• [Reading text]:
The rise of AI-powered search summaries is causing a significant debate among digital publishers and SEO professionals. A long-standing strategy of creating “evergreen content” — articles on topics with lasting relevance — is now being questioned, as AI can provide direct answers to users, potentially eliminating the need to click through to websites.
A prominent figure in the SEO community, Tim Soulo of Ahrefs, has suggested that this shift may render evergreen content obsolete. He argues that publishers might find more success by focusing on trending topics, a strategy he calls “Fast SEO,” which is less susceptible to AI summarization.
Key Takeaways
- AI search summaries directly answer user queries, reducing traffic clicks for traditional evergreen articles.
- Some industry experts propose shifting focus to “Fast SEO,” which targets new and trending topics that AI is less likely to summarize.
- Technical challenges like “Query Fan-Out” further complicate SEO by redirecting clicks to sites that answer follow-up questions.
- Despite these challenges, evergreen content may retain value through user trust and the demand for in-depth, authoritative guides.
- A hybrid approach, combining both evergreen and trending content, is emerging as a potential strategy for publishers to adapt.
The Foundation of Evergreen Content Is Shaking
For years, evergreen content has been a cornerstone of digital publishing. Topics like “how to change a tire” or “how to set up a new website” consistently draw traffic because the information rarely changes. The promise was simple: invest in creating a high-quality resource, and it will deliver a steady stream of visitors over a long period with minimal updates.
This established model is now facing disruption. AI-driven features in search engines, such as Google's AI Overviews, are designed to synthesize information from multiple sources and present a concise summary at the top of the results page. For many basic, fact-based queries that evergreen content typically targets, this AI-generated answer may be sufficient for the user.
What is Evergreen Content?
Evergreen content refers to search-optimized material that remains relevant and useful to readers for a long time. Unlike news articles that have a short lifespan, evergreen topics are timeless. Examples include tutorials, foundational guides, and answers to frequently asked questions.
The core issue is the potential loss of clicks. If a user gets their answer directly from the search results page, they have no reason to visit the publisher's website. This undermines the entire economic model that supported the creation of that content in the first place.
A Proposed Shift to "Fast SEO"
In response to this changing environment, Ahrefs' Tim Soulo has sparked a conversation about the viability of evergreen content. He suggested that the era of such content is ending and that publishers should pivot to a more dynamic strategy.
“The era of ‘evergreen SEO content’ is over. We’re entering the era of ‘fast SEO.’ There’s little point in writing yet another ‘Ultimate Guide To ___.’ Most evergreen topics have already been covered to death and turned into common knowledge.”
Soulo’s concept of “Fast SEO” prioritizes spotting and covering new trends, industry shifts, and cultural moments. These topics are often too new or nuanced for an AI to have a well-established base of information to summarize. The goal is to capture short-lived but high-intent traffic opportunities before they become saturated.

• [Dataset section]:
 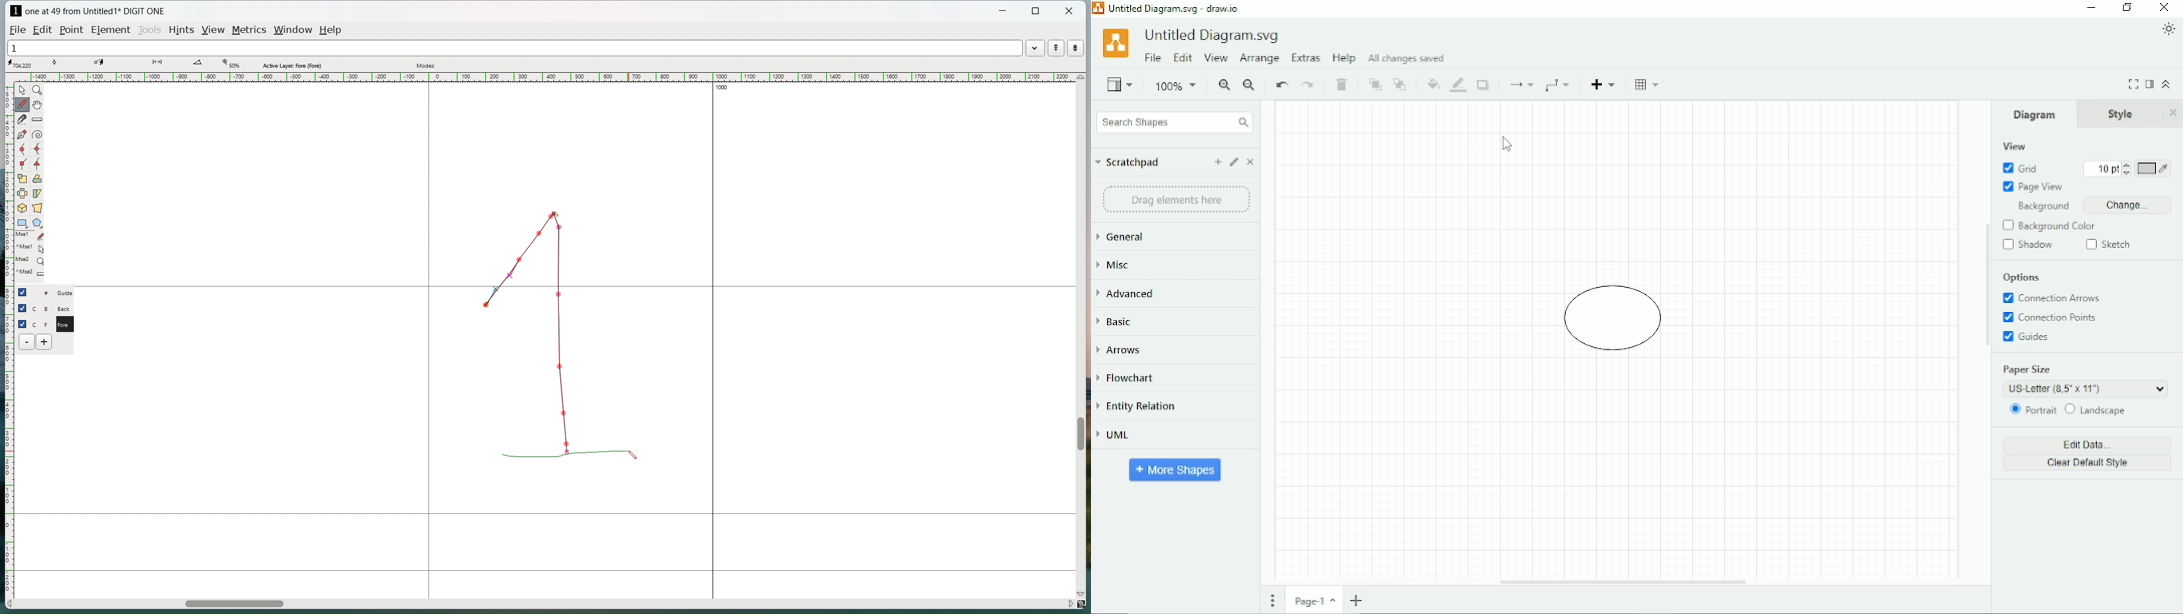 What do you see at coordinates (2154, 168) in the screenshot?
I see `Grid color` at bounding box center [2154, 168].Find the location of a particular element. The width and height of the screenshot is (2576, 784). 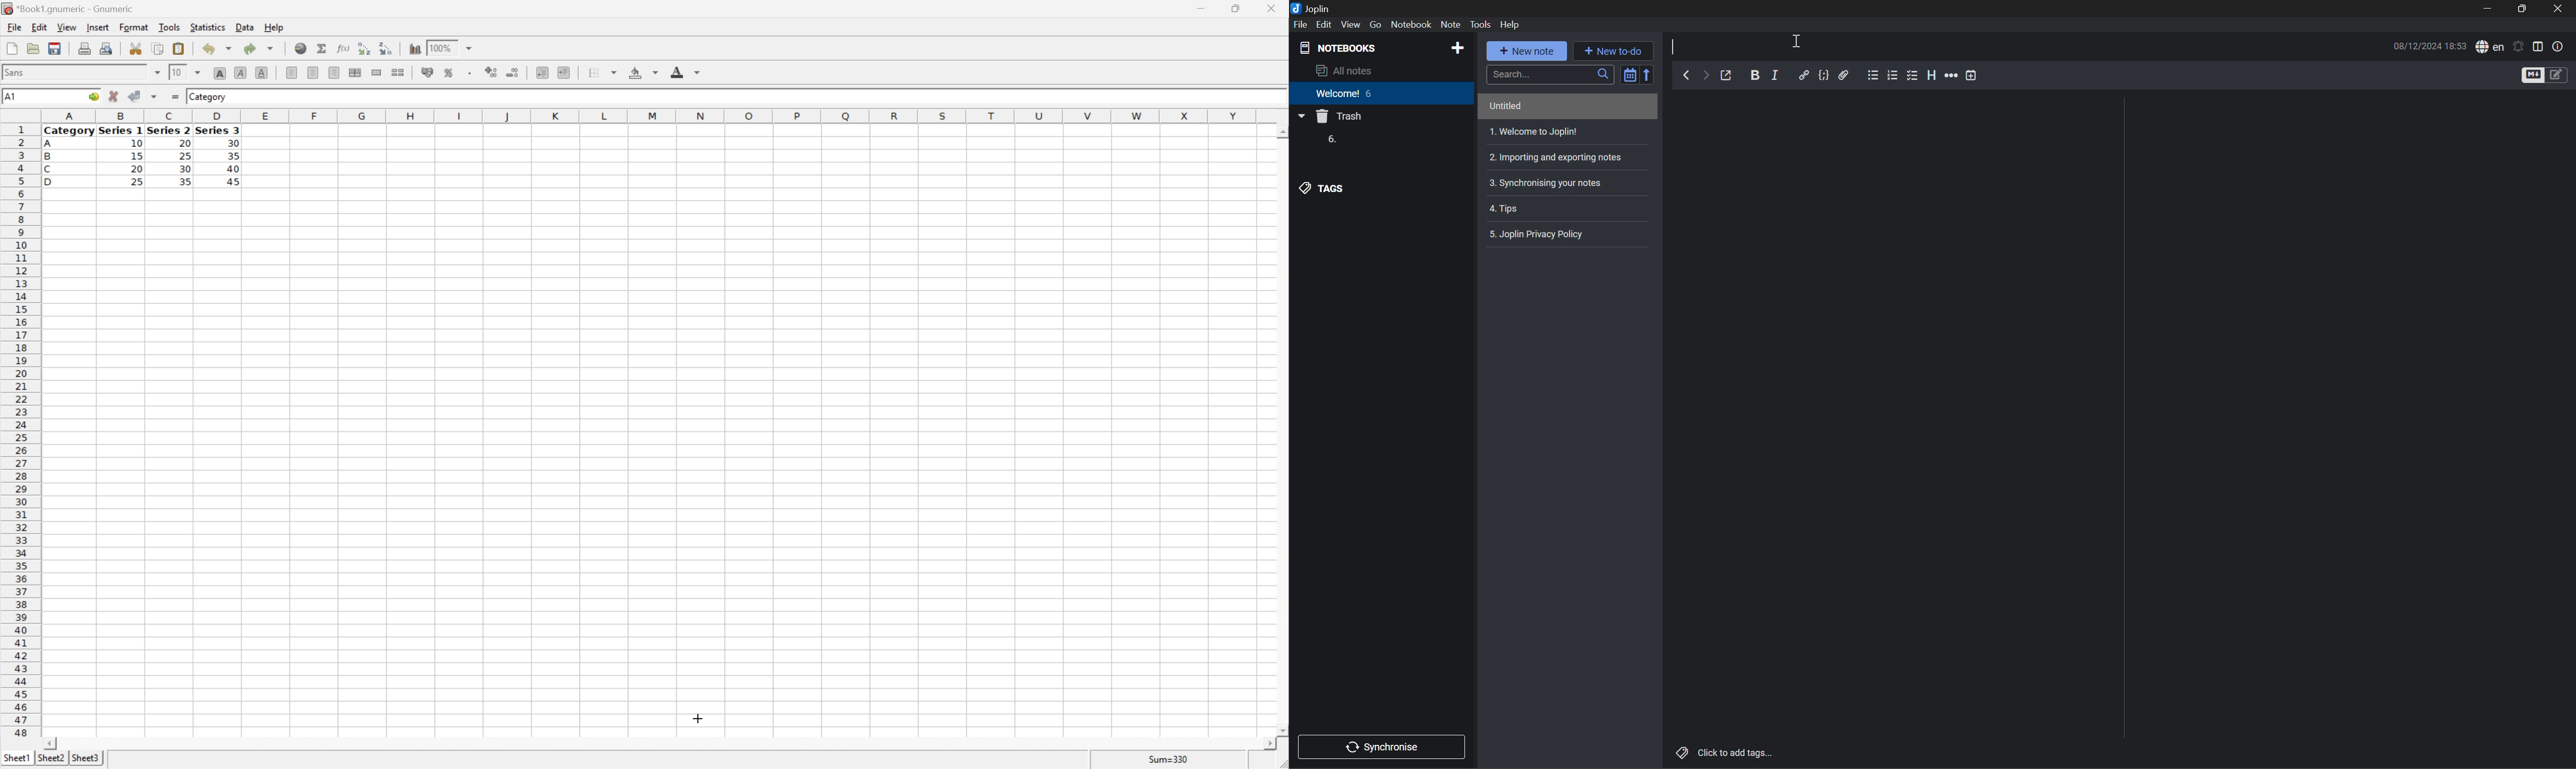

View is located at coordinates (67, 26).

• [Parts of the exercise]:
A. Reproduce the passage of the article on evergreen content starting at "- Some industry" and ending at "publishers to adapt.".
B. Answer these questions from the article on evergreen content:
(i) What company is Tim Soulo with?
(ii) Which search engine feature is given as an example of AI-driven summaries?
(iii) What technical challenge redirects clicks to sites that answer follow-up questions?

• [Correct answers]:
A.
- Some industry experts propose shifting focus to “Fast SEO,” which targets new and trending topics that AI is less likely to summarize.
- Technical challenges like “Query Fan-Out” further complicate SEO by redirecting clicks to sites that answer follow-up questions.
- Despite these challenges, evergreen content may retain value through user trust and the demand for in-depth, authoritative guides.
- A hybrid approach, combining both evergreen and trending content, is emerging as a potential strategy for publishers to adapt.

B.
(i) Ahrefs
(ii) Google's AI Overviews
(iii) Query Fan-Out